La question de l’autonomie, voire de l’indépendance monétaire, des régions insurgées de l’est de l’Ukraine se pose depuis le début de l’année 2015. Les accords de Minsk-2 prévoyaient la fin du blocus économique et monétaire mis en œuvre par le gouvernement de Kiev. La non-application d’une large part de ces accords [1], et en particulier des volets politiques et économiques de ces derniers relance, bien entendu, la question du statut monétaire de ces régions. Mais, il est évident que cette question a des répercussions qui vont au-delà de simples arrangements monétaires. La question de la souveraineté, à travers la question de la souveraineté monétaire, des régions insurgées est directement posée.

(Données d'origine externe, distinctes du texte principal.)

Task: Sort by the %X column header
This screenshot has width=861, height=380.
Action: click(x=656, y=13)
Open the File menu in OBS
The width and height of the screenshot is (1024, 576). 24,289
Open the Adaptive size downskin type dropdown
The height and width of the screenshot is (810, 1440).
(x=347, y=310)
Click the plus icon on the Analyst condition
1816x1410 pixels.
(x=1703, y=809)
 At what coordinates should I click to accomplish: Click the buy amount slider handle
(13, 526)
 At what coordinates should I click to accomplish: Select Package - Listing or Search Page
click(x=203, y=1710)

La situation monétaire dans les régions insurgées
Les régions insurgées sont soumises depuis la fin 2014 à un véritable blocus monétaire de la part du gouvernement de Kiev. Celui-ci qui prend la forme de la rupture des relations entre la banque centrale d’Ukraine et les banques locales, la rupture des relations entre les banques commerciales et leurs agences locales, enfin dans la suspension de pratiquement tous les paiements sociaux de la part du gouvernement ukrainien aux populations qui se trouvent dans ces régions (assurances maladie, chômage et vieillesse). Cette suspension des paiements sociaux signifie que le gouvernement de Kiev ne considère plus les habitants des zones insurgées comme relevant de sa juridiction. C’est un acte dont la portée juridique implicite pourrait être particulièrement important quand il s’agira de discuter du statut de ces régions. C’est d’ailleurs l’une des raisons qui ont poussé l’Allemagne et la France d’exiger de Kiev qu’il reprenne ses versements dans le cadre des accords de Minsk-2. Il semble bien qu’il ne l’ait pas fait. Rappelons ici que de 1993 à 1999, alors que la Tchétchénie avait de facto fait sécession, Moscou avait bien continué à payer l’ensemble des pensions et indemnités.
Pourtant, jusqu’en février 2015, la monnaie circulant dans ces régions était globalement restée la monnaie ukrainienne (la hryvnia [photo ci-dessus]) même si la possibilité d’effectuer certains paiements en roubles russes existait. La circulation monétaire était alimentée par la vente de charbon au gouvernement de Kiev. En fait, au moment même où des combats sanglants avaient lieu, le commerce du charbon, et d’autres matières premières ainsi que de produits semi-finis, continuait. C’est l’une des caractéristiques de cette guerre civile qui ne dit pas son nom que le commerce entre camps ennemis se soit maintenu durant le conflit. Il ne pouvait en être autrement dans la mesure où Kiev avait dramatiquement besoin du charbon du Donbass, en particulier pour les centrales électriques, et où les insurgés du Donbass accueillaient toute ressource monétaire disponible. Mais, ces ventes ont été interrompues quand les forces de Kiev (probablement une des unités irrégulières constituées à partir de militants d’extrême droite) ont fait sauter la ligne de chemin de fer reliant le Donbass au reste de l’Ukraine. Dès lors, les insurgés n’ont eu d’autre solution que de vendre à des entreprises russes le charbon et les produits sidérurgiques qui étaient leurs principales ressources. À partir de ce moment, la circulation en hryvnia devient progressivement problématique. Si la question de la circulation de la monnaie scripturale (les comptes bancaires et d’épargne) peut continuer à se faire en hryvnia, la monnaie fiduciaire dépend des stocks existant sur place, et ces stocks ne sont plus alimentés.